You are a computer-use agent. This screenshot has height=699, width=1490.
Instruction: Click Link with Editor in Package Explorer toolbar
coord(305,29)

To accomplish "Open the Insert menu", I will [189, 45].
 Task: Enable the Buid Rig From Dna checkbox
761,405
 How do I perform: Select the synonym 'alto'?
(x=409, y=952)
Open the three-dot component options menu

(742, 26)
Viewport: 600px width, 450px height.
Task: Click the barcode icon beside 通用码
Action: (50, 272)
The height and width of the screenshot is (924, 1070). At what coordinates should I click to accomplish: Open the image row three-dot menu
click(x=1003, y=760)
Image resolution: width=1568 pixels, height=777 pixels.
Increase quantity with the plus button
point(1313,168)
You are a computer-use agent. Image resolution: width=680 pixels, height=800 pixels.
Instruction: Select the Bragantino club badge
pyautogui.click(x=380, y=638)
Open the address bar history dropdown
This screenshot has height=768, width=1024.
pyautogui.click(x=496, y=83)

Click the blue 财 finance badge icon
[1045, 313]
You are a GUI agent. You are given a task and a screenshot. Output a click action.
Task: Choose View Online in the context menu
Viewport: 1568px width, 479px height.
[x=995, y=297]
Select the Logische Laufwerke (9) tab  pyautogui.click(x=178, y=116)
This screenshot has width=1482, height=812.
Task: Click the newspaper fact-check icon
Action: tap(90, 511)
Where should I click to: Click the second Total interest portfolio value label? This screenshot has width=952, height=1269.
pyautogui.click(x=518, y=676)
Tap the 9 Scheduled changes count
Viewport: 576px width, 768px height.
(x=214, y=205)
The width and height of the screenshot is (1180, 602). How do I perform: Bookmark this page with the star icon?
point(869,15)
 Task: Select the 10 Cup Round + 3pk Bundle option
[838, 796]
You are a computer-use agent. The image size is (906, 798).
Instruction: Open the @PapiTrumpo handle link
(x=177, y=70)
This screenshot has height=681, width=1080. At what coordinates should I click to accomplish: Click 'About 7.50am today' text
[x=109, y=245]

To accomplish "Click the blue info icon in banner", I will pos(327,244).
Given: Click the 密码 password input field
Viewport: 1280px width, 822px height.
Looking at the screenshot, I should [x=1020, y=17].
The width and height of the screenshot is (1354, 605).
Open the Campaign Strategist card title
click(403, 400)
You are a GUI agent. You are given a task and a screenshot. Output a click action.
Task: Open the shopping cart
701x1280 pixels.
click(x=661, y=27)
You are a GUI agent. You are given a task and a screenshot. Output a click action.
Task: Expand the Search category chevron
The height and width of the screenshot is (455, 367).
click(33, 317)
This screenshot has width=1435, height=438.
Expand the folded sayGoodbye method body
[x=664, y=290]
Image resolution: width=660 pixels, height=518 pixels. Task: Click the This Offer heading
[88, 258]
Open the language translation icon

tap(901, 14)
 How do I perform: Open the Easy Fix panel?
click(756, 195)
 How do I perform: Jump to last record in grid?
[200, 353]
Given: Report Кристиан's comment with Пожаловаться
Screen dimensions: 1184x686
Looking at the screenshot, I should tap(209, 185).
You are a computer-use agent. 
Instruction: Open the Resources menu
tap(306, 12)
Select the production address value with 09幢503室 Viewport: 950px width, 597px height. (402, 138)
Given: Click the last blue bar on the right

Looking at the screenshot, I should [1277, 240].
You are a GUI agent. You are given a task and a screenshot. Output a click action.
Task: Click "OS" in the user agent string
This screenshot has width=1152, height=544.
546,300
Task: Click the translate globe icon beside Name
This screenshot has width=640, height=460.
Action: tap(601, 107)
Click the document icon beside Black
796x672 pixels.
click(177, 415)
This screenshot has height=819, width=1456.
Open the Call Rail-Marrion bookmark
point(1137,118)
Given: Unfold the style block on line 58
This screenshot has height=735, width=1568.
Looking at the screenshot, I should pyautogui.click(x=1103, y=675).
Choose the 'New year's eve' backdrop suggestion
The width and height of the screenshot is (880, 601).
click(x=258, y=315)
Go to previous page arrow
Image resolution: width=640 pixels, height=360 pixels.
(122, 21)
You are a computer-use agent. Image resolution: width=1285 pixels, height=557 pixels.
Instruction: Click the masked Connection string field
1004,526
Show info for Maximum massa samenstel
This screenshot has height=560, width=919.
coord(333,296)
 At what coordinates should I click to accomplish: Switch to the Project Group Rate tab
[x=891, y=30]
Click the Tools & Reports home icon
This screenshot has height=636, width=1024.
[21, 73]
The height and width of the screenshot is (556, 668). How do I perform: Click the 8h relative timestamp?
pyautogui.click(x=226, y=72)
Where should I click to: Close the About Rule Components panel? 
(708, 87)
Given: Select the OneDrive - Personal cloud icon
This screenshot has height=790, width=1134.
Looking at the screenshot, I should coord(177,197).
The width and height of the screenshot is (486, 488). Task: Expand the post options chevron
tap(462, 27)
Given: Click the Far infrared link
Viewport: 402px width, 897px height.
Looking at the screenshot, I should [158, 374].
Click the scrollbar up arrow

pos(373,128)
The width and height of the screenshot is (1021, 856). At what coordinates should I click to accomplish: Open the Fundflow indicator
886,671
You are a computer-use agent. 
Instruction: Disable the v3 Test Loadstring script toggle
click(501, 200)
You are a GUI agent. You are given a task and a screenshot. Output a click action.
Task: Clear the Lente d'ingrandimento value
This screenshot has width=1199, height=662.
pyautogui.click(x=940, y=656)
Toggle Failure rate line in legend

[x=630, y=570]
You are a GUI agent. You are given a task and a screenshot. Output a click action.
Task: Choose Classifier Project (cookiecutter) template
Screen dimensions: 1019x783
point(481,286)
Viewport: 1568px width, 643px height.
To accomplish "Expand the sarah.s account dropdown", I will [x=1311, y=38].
════════════════════
_WHAT YOU SHOULD DO_
Wherever the word "info" appears in the listing above, copy the whole line.

_RESPONSE TO THE TASK_
To accomplish "Click the blue info icon in banner", I will pos(327,244).
Show info for Maximum massa samenstel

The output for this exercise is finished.